# Raw data
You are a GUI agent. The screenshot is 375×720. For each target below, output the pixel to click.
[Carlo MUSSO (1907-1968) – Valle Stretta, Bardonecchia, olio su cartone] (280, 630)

--

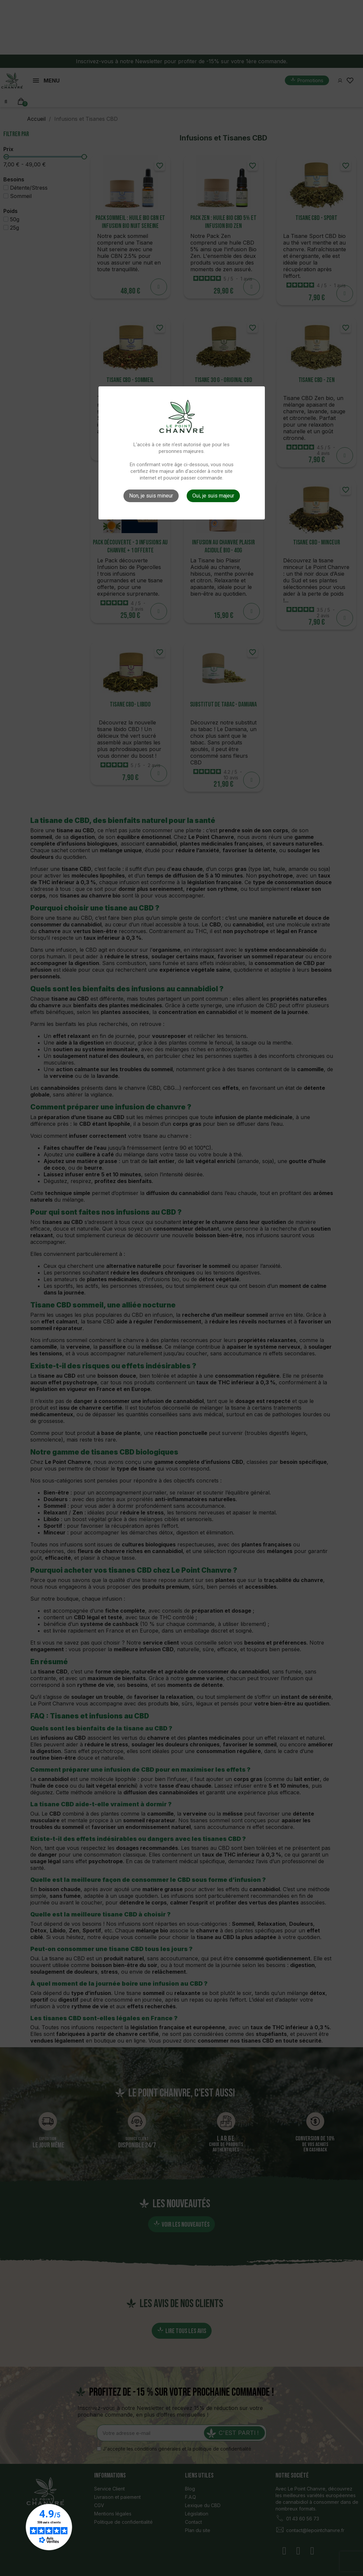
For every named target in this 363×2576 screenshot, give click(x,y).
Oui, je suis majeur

* * *

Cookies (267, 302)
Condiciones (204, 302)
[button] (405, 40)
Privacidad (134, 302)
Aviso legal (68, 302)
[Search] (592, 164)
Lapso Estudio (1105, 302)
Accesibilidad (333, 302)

# Task brief
Echo the records starting with the line that contains "Aviso legal (68, 302)" and going on through the line that contains "Accesibilidad (333, 302)", both included, and copy those lines only.

# Solution to the problem
Aviso legal (68, 302)
[Search] (592, 164)
Lapso Estudio (1105, 302)
Accesibilidad (333, 302)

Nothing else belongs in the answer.